* **YOUR OBJECTIVE**
Reproduce all of the data below word for word, keeping every line unchanged.

* **SOURCE RECORDS**
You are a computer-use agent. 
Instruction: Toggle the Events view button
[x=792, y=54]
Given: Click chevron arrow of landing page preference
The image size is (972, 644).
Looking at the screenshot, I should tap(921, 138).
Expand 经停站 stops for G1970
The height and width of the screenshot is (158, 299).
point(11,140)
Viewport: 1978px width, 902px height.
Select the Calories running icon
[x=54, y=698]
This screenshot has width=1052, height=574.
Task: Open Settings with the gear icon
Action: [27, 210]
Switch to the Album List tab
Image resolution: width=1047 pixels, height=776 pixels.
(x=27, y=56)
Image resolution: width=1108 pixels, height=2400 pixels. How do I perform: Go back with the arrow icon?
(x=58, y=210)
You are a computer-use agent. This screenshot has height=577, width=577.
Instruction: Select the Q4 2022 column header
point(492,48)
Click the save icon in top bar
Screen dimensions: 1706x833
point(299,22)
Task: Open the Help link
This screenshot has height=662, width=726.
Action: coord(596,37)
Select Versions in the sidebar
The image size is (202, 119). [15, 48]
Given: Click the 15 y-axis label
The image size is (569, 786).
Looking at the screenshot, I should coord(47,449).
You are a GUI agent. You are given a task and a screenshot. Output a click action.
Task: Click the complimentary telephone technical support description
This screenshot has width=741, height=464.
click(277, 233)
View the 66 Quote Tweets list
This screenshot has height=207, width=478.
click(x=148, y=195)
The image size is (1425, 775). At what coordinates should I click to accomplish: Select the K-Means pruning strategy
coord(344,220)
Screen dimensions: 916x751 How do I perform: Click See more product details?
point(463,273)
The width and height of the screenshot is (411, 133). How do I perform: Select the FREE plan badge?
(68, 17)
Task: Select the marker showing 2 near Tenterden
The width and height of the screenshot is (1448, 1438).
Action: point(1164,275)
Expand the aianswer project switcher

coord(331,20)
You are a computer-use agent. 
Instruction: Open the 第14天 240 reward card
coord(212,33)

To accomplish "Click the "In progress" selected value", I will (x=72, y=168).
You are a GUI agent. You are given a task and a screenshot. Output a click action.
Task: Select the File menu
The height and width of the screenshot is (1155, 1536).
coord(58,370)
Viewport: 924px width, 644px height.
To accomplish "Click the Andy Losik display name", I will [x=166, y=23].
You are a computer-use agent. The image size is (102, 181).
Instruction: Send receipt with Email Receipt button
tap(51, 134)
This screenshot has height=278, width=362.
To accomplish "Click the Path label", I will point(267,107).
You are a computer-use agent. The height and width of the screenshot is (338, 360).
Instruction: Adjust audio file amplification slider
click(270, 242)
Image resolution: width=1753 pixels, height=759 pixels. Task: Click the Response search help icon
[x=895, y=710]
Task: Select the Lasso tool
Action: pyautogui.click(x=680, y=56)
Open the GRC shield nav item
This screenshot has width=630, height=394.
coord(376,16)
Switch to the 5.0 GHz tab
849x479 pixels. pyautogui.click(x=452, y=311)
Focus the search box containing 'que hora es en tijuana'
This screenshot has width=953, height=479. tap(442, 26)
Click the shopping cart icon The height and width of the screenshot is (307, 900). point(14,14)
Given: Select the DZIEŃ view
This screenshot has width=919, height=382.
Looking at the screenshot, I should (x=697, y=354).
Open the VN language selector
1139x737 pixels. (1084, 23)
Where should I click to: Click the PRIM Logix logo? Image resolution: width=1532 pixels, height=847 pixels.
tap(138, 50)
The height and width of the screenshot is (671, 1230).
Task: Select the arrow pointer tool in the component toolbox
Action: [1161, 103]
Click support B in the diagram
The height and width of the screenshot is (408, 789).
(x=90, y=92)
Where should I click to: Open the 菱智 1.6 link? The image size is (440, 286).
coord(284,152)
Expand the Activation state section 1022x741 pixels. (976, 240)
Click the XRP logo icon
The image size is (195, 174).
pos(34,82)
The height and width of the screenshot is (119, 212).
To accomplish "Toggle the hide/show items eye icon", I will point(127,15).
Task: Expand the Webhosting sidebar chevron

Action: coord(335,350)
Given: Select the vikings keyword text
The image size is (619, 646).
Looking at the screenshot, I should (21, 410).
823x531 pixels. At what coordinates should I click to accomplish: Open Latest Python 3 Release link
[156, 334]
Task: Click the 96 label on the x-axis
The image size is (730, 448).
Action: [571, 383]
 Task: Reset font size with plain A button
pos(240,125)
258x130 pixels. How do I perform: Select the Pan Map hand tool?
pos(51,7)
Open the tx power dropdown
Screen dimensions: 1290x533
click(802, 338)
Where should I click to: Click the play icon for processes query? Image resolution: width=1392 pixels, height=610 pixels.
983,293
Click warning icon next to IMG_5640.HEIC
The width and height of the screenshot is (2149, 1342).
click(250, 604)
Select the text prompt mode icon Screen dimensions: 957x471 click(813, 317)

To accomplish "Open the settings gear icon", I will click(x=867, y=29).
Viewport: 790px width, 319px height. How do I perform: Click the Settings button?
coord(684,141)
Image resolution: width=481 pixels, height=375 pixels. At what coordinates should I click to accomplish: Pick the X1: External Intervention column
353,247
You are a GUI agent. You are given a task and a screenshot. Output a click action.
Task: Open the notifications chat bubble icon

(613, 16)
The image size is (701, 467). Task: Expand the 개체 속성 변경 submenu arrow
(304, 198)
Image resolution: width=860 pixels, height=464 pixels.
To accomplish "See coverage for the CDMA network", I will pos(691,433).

* **COMPLETE RESPONSE**
You are a computer-use agent. 
Instruction: Toggle the Events view button
[x=792, y=54]
Given: Click chevron arrow of landing page preference
The image size is (972, 644).
Looking at the screenshot, I should tap(921, 138).
Expand 经停站 stops for G1970
The height and width of the screenshot is (158, 299).
point(11,140)
Viewport: 1978px width, 902px height.
Select the Calories running icon
[x=54, y=698]
This screenshot has width=1052, height=574.
Task: Open Settings with the gear icon
Action: [27, 210]
Switch to the Album List tab
Image resolution: width=1047 pixels, height=776 pixels.
(x=27, y=56)
Image resolution: width=1108 pixels, height=2400 pixels. How do I perform: Go back with the arrow icon?
(x=58, y=210)
You are a computer-use agent. This screenshot has height=577, width=577.
Instruction: Select the Q4 2022 column header
point(492,48)
Click the save icon in top bar
Screen dimensions: 1706x833
point(299,22)
Task: Open the Help link
This screenshot has height=662, width=726.
Action: coord(596,37)
Select Versions in the sidebar
The image size is (202, 119). [15, 48]
Given: Click the 15 y-axis label
The image size is (569, 786).
Looking at the screenshot, I should coord(47,449).
You are a GUI agent. You are given a task and a screenshot. Output a click action.
Task: Click the complimentary telephone technical support description
This screenshot has width=741, height=464.
click(277, 233)
View the 66 Quote Tweets list
This screenshot has height=207, width=478.
click(x=148, y=195)
The image size is (1425, 775). At what coordinates should I click to accomplish: Select the K-Means pruning strategy
coord(344,220)
Screen dimensions: 916x751 How do I perform: Click See more product details?
point(463,273)
The width and height of the screenshot is (411, 133). How do I perform: Select the FREE plan badge?
(68, 17)
Task: Select the marker showing 2 near Tenterden
The width and height of the screenshot is (1448, 1438).
Action: point(1164,275)
Expand the aianswer project switcher

coord(331,20)
You are a computer-use agent. 
Instruction: Open the 第14天 240 reward card
coord(212,33)

To accomplish "Click the "In progress" selected value", I will (x=72, y=168).
You are a GUI agent. You are given a task and a screenshot. Output a click action.
Task: Select the File menu
The height and width of the screenshot is (1155, 1536).
coord(58,370)
Viewport: 924px width, 644px height.
To accomplish "Click the Andy Losik display name", I will [x=166, y=23].
You are a computer-use agent. The image size is (102, 181).
Instruction: Send receipt with Email Receipt button
tap(51, 134)
This screenshot has height=278, width=362.
To accomplish "Click the Path label", I will point(267,107).
You are a computer-use agent. The height and width of the screenshot is (338, 360).
Instruction: Adjust audio file amplification slider
click(270, 242)
Image resolution: width=1753 pixels, height=759 pixels. Task: Click the Response search help icon
[x=895, y=710]
Task: Select the Lasso tool
Action: pyautogui.click(x=680, y=56)
Open the GRC shield nav item
This screenshot has width=630, height=394.
coord(376,16)
Switch to the 5.0 GHz tab
849x479 pixels. pyautogui.click(x=452, y=311)
Focus the search box containing 'que hora es en tijuana'
This screenshot has width=953, height=479. tap(442, 26)
Click the shopping cart icon The height and width of the screenshot is (307, 900). point(14,14)
Given: Select the DZIEŃ view
This screenshot has width=919, height=382.
Looking at the screenshot, I should (x=697, y=354).
Open the VN language selector
1139x737 pixels. (1084, 23)
Where should I click to: Click the PRIM Logix logo? Image resolution: width=1532 pixels, height=847 pixels.
tap(138, 50)
The height and width of the screenshot is (671, 1230).
Task: Select the arrow pointer tool in the component toolbox
Action: [1161, 103]
Click support B in the diagram
The height and width of the screenshot is (408, 789).
(x=90, y=92)
Where should I click to: Open the 菱智 1.6 link? The image size is (440, 286).
coord(284,152)
Expand the Activation state section 1022x741 pixels. (976, 240)
Click the XRP logo icon
The image size is (195, 174).
pos(34,82)
The height and width of the screenshot is (119, 212).
To accomplish "Toggle the hide/show items eye icon", I will point(127,15).
Task: Expand the Webhosting sidebar chevron

Action: coord(335,350)
Given: Select the vikings keyword text
The image size is (619, 646).
Looking at the screenshot, I should (21, 410).
823x531 pixels. At what coordinates should I click to accomplish: Open Latest Python 3 Release link
[156, 334]
Task: Click the 96 label on the x-axis
The image size is (730, 448).
Action: [571, 383]
 Task: Reset font size with plain A button
pos(240,125)
258x130 pixels. How do I perform: Select the Pan Map hand tool?
pos(51,7)
Open the tx power dropdown
Screen dimensions: 1290x533
click(802, 338)
Where should I click to: Click the play icon for processes query? Image resolution: width=1392 pixels, height=610 pixels.
983,293
Click warning icon next to IMG_5640.HEIC
The width and height of the screenshot is (2149, 1342).
click(250, 604)
Select the text prompt mode icon Screen dimensions: 957x471 click(813, 317)

To accomplish "Open the settings gear icon", I will click(x=867, y=29).
Viewport: 790px width, 319px height. How do I perform: Click the Settings button?
coord(684,141)
Image resolution: width=481 pixels, height=375 pixels. At what coordinates should I click to accomplish: Pick the X1: External Intervention column
353,247
You are a GUI agent. You are given a task and a screenshot. Output a click action.
Task: Open the notifications chat bubble icon

(613, 16)
The image size is (701, 467). Task: Expand the 개체 속성 변경 submenu arrow
(304, 198)
Image resolution: width=860 pixels, height=464 pixels.
To accomplish "See coverage for the CDMA network", I will pos(691,433).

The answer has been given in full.